Yet bankruptcy did not spell the end of the brand, which relaunched the following January as an e-commerce first business via a series of new licensing deals, more market exits, changes of ownership and navigating the pandemic. It was a year that compounded more turbulence than growth.
Japan, once a key market for the retailer, was keen to see the brand return under a new umbrella and formula, with Forever 21 announcing it has formed a partnership deal with local retail giant Itochu and Adastria, where it will launch as digital first company along with a pop-up in Tokyo. More store openings are planned in the future, with up to 18 outlets to be opened by 2028, according to the Japan Times newspaper.

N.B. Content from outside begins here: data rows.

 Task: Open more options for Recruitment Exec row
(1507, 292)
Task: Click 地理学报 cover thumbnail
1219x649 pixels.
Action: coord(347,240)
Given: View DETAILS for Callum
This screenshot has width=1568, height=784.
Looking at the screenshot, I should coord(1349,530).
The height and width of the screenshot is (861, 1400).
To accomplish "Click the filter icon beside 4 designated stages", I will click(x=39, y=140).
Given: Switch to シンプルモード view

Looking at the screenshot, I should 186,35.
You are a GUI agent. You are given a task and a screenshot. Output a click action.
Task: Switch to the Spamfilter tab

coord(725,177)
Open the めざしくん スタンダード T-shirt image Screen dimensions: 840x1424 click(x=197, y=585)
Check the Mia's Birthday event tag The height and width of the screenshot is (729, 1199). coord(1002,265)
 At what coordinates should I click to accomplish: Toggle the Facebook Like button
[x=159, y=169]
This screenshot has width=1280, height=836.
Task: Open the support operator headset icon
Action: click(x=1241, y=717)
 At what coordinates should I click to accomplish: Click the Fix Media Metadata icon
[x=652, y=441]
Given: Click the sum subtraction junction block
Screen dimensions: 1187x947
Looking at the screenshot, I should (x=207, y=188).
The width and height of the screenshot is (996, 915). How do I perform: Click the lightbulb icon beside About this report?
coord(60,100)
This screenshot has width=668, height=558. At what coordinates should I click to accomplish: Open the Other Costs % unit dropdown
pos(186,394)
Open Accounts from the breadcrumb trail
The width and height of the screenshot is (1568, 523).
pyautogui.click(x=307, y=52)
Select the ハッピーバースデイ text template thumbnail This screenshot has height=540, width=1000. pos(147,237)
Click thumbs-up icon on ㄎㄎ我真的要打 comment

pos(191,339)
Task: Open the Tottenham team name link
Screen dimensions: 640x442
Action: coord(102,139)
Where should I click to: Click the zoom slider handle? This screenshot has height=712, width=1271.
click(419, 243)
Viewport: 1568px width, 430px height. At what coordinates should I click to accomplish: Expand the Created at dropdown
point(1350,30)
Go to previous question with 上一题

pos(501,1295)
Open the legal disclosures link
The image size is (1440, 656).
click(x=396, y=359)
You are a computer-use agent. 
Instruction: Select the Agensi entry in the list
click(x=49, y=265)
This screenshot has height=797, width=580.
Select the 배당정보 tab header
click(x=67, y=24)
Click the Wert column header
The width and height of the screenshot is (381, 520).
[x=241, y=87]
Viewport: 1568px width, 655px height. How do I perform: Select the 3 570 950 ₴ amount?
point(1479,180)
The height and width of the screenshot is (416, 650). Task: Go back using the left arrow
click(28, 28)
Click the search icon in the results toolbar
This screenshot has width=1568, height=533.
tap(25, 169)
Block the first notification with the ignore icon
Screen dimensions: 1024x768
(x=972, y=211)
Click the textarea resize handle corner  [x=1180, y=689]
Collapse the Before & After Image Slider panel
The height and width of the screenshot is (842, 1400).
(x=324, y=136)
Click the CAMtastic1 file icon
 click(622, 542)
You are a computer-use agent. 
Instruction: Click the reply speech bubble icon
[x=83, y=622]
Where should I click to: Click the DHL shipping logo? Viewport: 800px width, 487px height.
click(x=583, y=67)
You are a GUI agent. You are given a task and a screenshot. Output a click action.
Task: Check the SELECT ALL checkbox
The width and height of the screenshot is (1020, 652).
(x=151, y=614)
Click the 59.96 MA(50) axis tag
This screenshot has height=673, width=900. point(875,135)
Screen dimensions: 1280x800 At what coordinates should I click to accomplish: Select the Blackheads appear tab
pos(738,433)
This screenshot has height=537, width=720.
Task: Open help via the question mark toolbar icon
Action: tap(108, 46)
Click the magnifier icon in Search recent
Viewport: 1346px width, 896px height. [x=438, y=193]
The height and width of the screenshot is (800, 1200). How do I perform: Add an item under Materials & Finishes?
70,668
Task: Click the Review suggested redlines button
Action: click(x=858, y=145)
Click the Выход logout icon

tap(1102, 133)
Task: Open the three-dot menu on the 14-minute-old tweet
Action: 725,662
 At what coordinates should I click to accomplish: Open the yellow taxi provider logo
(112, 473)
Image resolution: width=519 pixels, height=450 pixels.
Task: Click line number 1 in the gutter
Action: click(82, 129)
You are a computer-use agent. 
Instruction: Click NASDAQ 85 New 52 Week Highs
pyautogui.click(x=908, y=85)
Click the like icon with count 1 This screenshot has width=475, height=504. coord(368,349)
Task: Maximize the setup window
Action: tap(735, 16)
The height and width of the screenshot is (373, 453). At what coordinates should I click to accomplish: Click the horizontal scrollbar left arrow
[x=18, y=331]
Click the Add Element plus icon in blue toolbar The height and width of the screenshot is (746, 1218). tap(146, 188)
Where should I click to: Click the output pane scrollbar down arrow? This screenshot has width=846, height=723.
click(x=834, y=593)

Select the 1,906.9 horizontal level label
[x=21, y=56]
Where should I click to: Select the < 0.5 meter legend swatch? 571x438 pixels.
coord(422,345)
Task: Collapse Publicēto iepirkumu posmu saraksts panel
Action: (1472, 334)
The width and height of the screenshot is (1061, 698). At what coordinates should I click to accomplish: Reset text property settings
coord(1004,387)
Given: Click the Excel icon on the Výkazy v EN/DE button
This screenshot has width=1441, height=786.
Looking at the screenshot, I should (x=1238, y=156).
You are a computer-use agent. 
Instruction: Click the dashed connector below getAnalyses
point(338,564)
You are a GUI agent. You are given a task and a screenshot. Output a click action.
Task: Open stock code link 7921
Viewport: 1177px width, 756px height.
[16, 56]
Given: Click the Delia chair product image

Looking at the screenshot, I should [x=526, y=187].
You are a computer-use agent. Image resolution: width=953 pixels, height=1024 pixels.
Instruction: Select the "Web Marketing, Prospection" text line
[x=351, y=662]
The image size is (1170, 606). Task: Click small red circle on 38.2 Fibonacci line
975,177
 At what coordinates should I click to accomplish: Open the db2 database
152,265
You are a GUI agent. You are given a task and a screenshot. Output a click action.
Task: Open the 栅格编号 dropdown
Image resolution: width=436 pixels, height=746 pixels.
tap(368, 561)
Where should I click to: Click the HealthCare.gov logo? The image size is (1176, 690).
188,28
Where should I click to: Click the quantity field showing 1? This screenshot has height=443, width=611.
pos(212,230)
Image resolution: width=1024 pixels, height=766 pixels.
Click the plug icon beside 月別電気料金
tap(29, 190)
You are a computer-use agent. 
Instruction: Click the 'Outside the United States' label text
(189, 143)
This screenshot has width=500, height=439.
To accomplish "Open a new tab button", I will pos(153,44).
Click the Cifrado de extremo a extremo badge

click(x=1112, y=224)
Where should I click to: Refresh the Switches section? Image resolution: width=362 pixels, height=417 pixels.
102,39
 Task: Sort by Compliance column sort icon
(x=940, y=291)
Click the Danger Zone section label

The strategy in Japan, however, is to move away from its fast fashion past and embrace are more high-end image and product.
“We hope to thoroughly manage production and remove ourselves from the image of mass production and mass disposal,” Osamu Kimura, president of Adastria, said during a news conference in Tokyo.
This would make the product different from its other markets. Currently the majority of Forever 21’s retail network is in its home market, operating some 400 stores in the U.S.
In the UK and Europe Poetic Brands was granted licensee rights to manufacture, market, and distribute the brand. As in Japan, most of Forever 21 stores are franchised or, in some markets, operated as joint ventures with a local partners.
The retailer is targeting sales of 10 billion yen (70 million dollars) for the year ending February 2028, the newspaper reported.